Red blood cell partitioning and segregation through vascular bifurcations in a model of sickle cell disease

Abstract: The impact of cell segregation and margination in blood disorders on microcirculatory hemodynamics within bifurcated vessels are physiologically significant, yet poorly understood. This study presents a comprehensive computational investigation of red blood cell (RBC) suspension dynamics, with a focus on a model of sickle cell disease (SCD) as an example of a disorder associated with subpopulations of aberrant RBCs. The findings reveal how cell margination influences cellular partitioning and distributions as well as vessel wall shear stress (WSS) at vascular bifurcations.

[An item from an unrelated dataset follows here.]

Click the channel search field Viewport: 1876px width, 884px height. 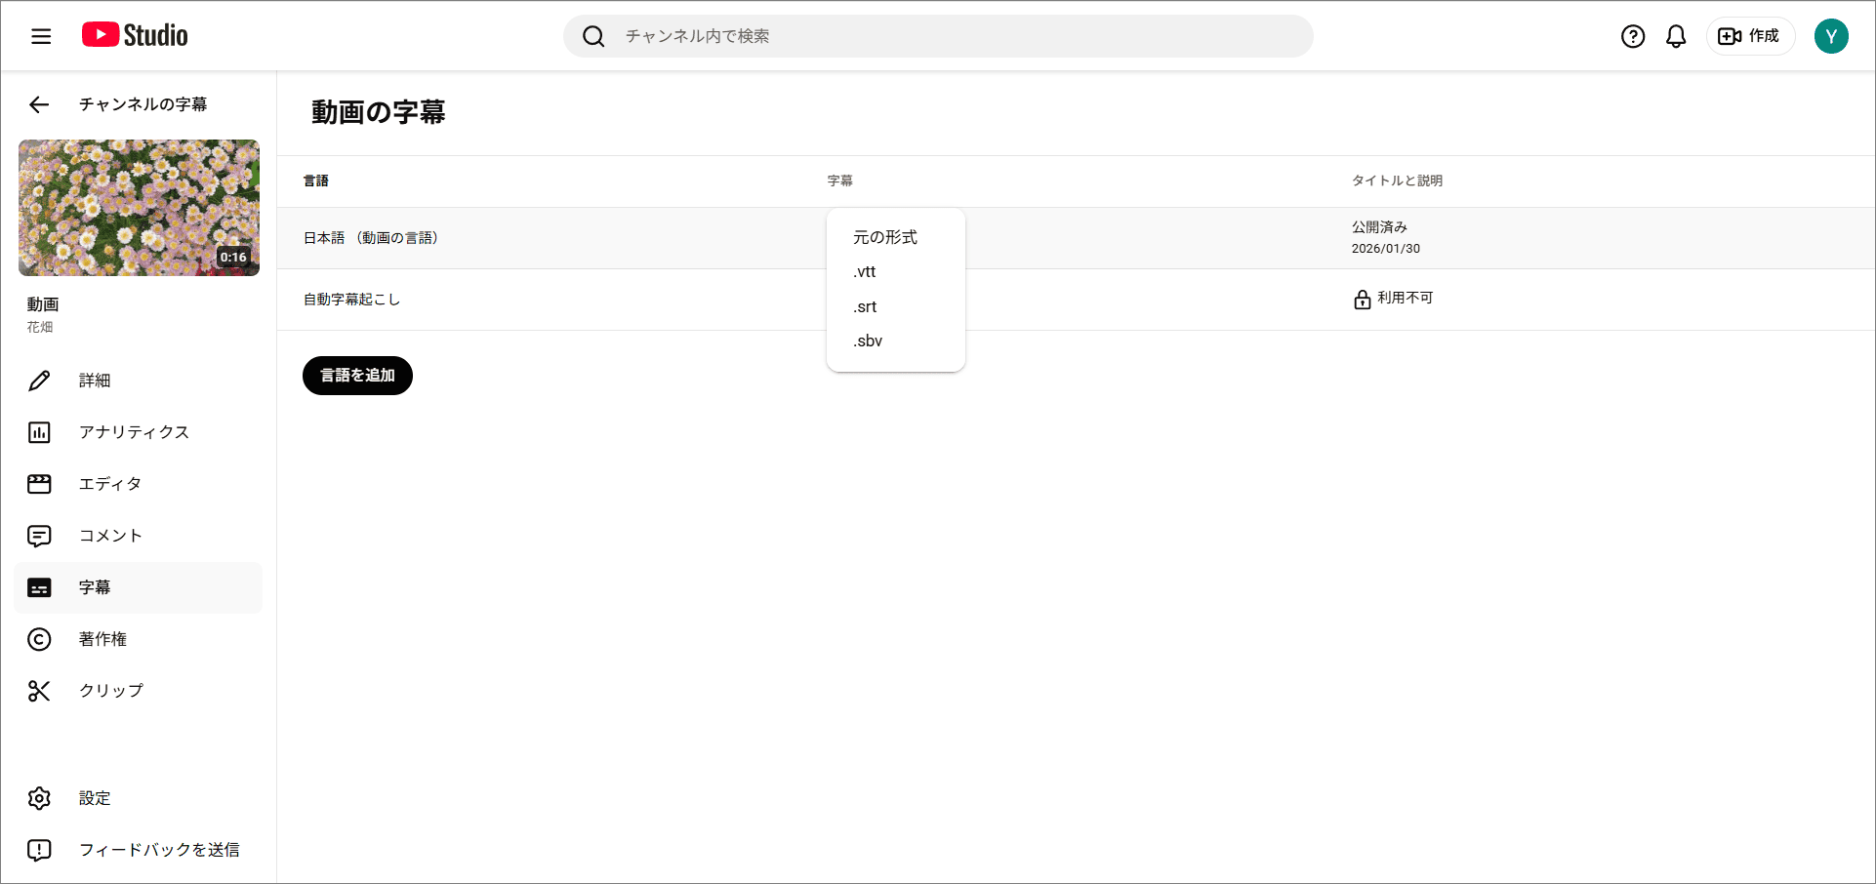tap(937, 36)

Normal RBCs, which migrate toward the channel center, exhibit the Zweifach-Fung effect, preferentially entering high-flow-rate branches. In contrast, sickle cells, which marginate near the vessel wall, demonstrate an anti-Zweifach-Fung effect, favoring lower-flow-rate branches due to their position within the cell-free layer (CFL). The upstream segregation of cells remains downstream through the bifurcation, where sickle cells accumulate along the outer branch walls. This accumulation of sickle cells increases the frequency of high WSS events via direct physical interactions, particularly on the outer side of high-velocity branches, potentially contributing to the vascular damage and endothelial disruption observed in many disorders that affect RBCs. In geometrically asymmetric bifurcations, cells preferentially enter branches with larger radii, underscoring the influence of geometric complexity on microcirculatory blood flow. These findings provide insights into microvascular hemodynamics in SCD and other blood disorders.